The point is that you and I are not alone. We are the majority. And, as one of the marchers’ chants puts it, “We do not consent!/Trump is not our president!”

This fact was hammered home by the massive number of women (and men) at Saturday’s Women’s March on Washington. In fact, the crowd was so unwieldy protest organizers scrapped their original marching plans at the last minute, opting for just the star-studded rally. But defiant attendees marched anyway, getting as far as the Washington Monument before security stopped them.

The contingent of the International Socialist Organization (ISO), which I am a dues-paying member of, proved one of the most vocal and galvanizing forces at the march.

Even before the official proceedings began, we fenced ourselves in to a visible spot and began chanting loudly. Dozens of passerby jubilantly joined in—many of whom likely do not even consider themselves socialists or may have negative associations with the term.

This is, I hope, one step in slowly changing people’s minds.

Many attendees wore Hillary Clinton or Barack Obama pins. Others held signs proclaiming Trump is “Putin’s Puppet,” referencing the highly dubious, yet nonetheless widely accepted, belief that Russia covertly influenced the election results. And, of course, the anti-Trump slogan, “Love Trumps Hate,” was ubiquitous.

These sentiments of lesser-evilism illustrate the ideological limitations which continue to plague the left–limitations we must overcome if we are to defeat the newly empowered radical right.

The fact is Obama spent his two terms pursuing neoliberal, corporatist, and imperialist policies that were utterly devastating for the working class. And Clinton–whose husband gutted the federal welfare program, repealed Glass Steagall, and passed NAFTA–made it abundantly clear that she intended to deliver more of the same.

The left cannot continue to invest its hopes in a Democratic Party that cares nothing for working class Americans.

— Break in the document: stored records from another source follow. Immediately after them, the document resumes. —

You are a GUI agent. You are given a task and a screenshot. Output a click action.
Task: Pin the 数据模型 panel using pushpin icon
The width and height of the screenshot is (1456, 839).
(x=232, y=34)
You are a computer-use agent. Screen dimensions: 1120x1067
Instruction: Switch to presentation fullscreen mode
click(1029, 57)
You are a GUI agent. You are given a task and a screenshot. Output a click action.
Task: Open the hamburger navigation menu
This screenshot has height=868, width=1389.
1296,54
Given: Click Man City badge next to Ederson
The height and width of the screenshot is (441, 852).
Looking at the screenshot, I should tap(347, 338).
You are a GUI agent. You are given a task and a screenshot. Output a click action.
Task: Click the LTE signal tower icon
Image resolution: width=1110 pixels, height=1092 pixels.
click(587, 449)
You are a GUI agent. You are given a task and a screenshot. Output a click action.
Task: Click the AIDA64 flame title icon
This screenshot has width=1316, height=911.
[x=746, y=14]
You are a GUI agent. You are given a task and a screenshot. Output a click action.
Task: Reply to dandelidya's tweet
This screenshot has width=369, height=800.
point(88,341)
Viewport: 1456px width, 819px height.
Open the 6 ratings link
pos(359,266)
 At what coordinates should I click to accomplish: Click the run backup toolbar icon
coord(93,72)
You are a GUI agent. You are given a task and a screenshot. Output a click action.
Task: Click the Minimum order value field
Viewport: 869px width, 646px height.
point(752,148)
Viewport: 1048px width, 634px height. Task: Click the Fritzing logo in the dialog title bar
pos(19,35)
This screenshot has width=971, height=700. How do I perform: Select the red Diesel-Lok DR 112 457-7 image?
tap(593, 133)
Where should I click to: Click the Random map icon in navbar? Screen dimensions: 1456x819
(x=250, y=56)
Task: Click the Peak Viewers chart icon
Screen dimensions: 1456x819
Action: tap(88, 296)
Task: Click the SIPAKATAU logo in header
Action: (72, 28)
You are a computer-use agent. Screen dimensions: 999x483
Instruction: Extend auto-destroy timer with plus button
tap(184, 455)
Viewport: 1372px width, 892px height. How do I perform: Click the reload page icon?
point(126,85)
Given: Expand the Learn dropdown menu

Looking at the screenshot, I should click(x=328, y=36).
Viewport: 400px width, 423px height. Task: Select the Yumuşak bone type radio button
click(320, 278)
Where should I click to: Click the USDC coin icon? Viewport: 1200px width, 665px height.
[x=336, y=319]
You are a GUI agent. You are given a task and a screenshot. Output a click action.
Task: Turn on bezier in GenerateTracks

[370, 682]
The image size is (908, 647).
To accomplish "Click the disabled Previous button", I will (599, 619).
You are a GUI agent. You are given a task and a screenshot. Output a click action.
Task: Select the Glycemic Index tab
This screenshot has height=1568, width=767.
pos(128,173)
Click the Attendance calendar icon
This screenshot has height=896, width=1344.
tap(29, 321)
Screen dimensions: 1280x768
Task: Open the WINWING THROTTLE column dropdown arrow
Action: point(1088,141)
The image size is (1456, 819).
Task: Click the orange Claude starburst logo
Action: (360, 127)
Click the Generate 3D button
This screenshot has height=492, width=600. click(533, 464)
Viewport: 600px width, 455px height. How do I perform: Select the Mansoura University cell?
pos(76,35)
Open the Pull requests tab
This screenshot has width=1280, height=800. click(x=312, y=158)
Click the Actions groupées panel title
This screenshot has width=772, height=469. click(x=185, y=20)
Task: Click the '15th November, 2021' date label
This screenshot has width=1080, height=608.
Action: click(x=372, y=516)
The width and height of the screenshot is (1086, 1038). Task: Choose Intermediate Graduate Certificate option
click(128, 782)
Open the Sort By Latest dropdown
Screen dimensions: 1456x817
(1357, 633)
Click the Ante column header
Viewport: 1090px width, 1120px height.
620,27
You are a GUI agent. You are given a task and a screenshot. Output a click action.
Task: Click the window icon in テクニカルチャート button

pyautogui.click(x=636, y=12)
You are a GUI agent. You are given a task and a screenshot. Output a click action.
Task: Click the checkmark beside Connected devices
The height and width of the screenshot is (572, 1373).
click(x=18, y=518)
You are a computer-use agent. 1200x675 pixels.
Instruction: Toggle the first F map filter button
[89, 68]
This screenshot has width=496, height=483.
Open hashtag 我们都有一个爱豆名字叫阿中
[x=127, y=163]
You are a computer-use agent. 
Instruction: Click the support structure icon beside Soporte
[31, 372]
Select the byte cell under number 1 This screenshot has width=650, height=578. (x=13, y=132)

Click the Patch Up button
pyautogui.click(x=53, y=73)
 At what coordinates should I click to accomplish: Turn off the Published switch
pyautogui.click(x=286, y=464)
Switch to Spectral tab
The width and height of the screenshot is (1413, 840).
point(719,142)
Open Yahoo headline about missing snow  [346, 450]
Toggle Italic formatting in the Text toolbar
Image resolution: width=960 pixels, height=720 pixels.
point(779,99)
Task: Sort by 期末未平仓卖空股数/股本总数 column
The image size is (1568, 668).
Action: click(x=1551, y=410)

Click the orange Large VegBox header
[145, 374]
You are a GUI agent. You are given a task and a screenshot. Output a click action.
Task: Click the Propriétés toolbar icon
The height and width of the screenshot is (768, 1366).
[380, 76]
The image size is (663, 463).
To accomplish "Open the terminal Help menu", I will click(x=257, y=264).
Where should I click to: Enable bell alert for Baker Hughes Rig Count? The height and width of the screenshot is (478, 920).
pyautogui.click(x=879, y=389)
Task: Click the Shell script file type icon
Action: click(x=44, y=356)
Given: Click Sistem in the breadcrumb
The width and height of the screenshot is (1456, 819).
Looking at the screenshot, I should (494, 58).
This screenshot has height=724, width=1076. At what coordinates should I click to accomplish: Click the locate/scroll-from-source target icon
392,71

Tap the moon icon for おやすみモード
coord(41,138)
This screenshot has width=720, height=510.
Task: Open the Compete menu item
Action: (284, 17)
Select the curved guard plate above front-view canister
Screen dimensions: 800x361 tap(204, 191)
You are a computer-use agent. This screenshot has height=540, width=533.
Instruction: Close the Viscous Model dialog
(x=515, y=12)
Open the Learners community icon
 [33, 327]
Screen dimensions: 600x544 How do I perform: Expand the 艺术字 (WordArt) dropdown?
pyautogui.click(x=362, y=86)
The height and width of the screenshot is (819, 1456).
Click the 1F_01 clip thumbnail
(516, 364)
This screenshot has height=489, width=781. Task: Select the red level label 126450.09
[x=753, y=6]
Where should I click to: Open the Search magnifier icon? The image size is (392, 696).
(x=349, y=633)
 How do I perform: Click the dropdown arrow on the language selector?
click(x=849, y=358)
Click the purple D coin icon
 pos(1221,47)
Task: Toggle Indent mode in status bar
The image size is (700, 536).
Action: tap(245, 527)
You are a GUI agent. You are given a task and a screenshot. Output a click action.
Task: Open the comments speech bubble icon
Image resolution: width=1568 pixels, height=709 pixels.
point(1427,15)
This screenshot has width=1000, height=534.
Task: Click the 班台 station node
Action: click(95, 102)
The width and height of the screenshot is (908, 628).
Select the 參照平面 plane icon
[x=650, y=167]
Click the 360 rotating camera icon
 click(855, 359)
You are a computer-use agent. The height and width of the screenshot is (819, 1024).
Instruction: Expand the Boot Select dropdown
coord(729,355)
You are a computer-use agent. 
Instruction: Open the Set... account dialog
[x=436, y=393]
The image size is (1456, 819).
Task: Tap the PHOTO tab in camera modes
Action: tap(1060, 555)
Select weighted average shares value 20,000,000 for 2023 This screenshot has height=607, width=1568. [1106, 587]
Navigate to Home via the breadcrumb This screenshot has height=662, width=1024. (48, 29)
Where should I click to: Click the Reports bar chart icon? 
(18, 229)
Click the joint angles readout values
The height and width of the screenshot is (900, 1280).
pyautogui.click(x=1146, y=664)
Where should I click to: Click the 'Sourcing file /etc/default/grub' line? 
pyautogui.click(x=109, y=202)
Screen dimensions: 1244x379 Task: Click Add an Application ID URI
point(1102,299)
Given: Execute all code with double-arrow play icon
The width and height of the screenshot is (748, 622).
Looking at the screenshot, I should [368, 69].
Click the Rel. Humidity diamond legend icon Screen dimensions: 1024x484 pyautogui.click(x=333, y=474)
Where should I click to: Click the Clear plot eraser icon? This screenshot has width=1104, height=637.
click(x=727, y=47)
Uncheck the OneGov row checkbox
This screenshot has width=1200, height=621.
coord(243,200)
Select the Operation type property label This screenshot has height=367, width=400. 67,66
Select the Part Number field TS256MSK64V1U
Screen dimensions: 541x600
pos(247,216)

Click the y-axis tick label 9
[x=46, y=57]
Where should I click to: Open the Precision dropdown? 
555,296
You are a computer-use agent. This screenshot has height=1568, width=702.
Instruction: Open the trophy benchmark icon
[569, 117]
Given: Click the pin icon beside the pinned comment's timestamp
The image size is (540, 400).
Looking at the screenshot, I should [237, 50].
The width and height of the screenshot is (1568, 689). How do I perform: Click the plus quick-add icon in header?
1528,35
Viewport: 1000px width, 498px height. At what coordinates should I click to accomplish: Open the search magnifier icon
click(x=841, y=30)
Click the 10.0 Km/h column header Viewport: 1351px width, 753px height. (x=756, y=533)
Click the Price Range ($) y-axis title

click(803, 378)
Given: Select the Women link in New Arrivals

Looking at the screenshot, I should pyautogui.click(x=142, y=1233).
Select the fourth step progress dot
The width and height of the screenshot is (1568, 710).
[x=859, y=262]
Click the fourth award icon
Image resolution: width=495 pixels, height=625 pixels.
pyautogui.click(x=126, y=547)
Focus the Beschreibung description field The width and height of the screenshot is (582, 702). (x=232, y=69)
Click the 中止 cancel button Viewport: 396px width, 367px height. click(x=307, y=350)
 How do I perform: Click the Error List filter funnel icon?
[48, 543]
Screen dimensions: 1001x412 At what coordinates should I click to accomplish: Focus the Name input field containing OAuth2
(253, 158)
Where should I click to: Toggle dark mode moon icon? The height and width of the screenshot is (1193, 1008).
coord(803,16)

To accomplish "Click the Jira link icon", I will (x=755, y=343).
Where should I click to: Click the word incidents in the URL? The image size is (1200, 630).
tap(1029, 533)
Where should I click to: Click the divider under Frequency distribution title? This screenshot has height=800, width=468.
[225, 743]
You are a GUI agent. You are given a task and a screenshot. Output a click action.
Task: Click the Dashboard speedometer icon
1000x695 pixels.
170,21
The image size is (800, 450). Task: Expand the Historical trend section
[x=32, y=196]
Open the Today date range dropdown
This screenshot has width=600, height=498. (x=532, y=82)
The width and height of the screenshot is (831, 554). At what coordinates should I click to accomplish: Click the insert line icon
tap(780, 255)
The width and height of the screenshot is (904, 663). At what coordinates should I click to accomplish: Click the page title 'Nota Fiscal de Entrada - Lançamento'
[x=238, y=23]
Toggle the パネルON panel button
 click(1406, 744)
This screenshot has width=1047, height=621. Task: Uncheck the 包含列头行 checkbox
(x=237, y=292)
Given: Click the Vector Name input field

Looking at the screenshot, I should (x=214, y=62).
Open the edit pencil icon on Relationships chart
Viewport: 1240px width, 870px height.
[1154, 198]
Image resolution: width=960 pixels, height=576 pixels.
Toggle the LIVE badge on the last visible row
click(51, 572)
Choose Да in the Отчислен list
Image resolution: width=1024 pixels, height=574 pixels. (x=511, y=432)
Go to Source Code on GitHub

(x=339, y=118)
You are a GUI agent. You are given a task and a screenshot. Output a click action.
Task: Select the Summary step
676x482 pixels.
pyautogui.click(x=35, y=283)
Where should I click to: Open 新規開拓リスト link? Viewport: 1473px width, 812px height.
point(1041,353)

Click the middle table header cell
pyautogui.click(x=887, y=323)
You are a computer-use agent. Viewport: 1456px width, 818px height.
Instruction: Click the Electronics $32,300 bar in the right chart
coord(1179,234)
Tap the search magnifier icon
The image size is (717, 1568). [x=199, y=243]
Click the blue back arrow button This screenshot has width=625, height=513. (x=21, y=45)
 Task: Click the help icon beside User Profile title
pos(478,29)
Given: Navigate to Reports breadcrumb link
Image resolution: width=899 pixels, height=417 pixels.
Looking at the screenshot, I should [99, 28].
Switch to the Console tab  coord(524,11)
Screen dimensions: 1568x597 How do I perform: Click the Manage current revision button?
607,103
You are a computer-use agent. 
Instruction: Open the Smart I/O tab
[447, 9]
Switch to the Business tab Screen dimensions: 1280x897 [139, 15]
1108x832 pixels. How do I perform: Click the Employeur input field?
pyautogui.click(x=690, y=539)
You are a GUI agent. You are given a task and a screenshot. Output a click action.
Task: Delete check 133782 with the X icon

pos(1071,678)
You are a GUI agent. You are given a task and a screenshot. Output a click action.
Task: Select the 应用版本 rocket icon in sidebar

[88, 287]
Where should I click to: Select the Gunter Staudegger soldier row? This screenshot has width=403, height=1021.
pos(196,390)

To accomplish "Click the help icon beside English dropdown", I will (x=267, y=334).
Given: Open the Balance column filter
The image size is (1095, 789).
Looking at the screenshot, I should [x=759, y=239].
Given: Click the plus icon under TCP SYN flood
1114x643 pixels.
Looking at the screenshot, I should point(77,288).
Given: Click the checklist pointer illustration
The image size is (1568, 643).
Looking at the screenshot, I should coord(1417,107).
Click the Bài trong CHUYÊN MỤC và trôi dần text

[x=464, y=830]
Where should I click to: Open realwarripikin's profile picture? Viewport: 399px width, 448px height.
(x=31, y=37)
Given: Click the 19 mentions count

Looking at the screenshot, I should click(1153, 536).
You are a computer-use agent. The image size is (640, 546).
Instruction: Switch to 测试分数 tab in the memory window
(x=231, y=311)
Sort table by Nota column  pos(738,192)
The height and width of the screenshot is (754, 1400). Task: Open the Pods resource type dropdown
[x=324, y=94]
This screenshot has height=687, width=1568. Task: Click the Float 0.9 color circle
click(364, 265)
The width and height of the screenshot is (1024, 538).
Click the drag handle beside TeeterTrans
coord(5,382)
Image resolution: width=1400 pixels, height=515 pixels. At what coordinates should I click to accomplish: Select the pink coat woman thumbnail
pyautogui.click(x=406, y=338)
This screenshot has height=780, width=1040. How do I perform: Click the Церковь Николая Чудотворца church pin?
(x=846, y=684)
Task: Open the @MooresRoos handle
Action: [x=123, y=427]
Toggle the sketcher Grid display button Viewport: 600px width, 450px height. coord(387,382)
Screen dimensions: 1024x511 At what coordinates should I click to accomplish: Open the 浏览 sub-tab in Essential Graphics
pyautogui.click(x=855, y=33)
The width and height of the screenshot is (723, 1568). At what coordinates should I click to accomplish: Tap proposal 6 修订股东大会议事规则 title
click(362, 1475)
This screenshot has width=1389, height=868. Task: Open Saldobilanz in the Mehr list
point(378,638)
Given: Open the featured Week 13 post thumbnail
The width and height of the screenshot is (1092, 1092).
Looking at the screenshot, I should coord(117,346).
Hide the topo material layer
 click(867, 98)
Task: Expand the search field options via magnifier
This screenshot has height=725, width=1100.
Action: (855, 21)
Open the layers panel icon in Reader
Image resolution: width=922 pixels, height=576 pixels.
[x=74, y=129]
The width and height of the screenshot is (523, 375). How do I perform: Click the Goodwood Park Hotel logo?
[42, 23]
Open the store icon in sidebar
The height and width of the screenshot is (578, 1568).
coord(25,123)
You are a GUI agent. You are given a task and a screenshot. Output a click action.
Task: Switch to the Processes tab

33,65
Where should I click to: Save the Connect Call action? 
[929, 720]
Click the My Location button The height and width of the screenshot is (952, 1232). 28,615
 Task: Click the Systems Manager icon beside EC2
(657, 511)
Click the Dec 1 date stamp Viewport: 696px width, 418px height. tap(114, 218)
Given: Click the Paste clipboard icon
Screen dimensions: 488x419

It is for good reason that former Republican strategist, Kevin Phillips once called the Democrats, “history’s second-most enthusiastic capitalist party.” The unfortunate truth is the working class has no political representation under capitalism. Supporting the supposed “lesser evil” candidate every four years merely paves the way for the “greater evil”–in this case, President Trump.

To simply throw up your hands and insist the Democrats are “all we’ve got,” or that Obama “did the best he could,” is not a viable political strategy for advancing working class struggle. It is an admission of defeat.

This argument tends to be a difficult one to make to the mostly liberal activists who attended the Women’s March. But the rousing embrace the ISO received, coupled with the growing interest in socialism particularly among young people, demonstrates there is an audience for our ideas. We must seek out people in that audience and be willing to patiently but steadfastly try to win them over to socialist ideas.

Let the historical record show that the majority of Americans had no interest in “giving Trump a chance” to enact his sexist, xenophobic, Islamophobic, and racist campaign of bourgeois hate. Trump’s first day and a half as president already generated the single largest protest in U.S. history.

One protester’s sign perhaps best summed up the weekend’s mass mobilizations: “Respeta mi existencia o espera resistencia.” Translated, it reads, “Respect my existence, or expect my resistance.”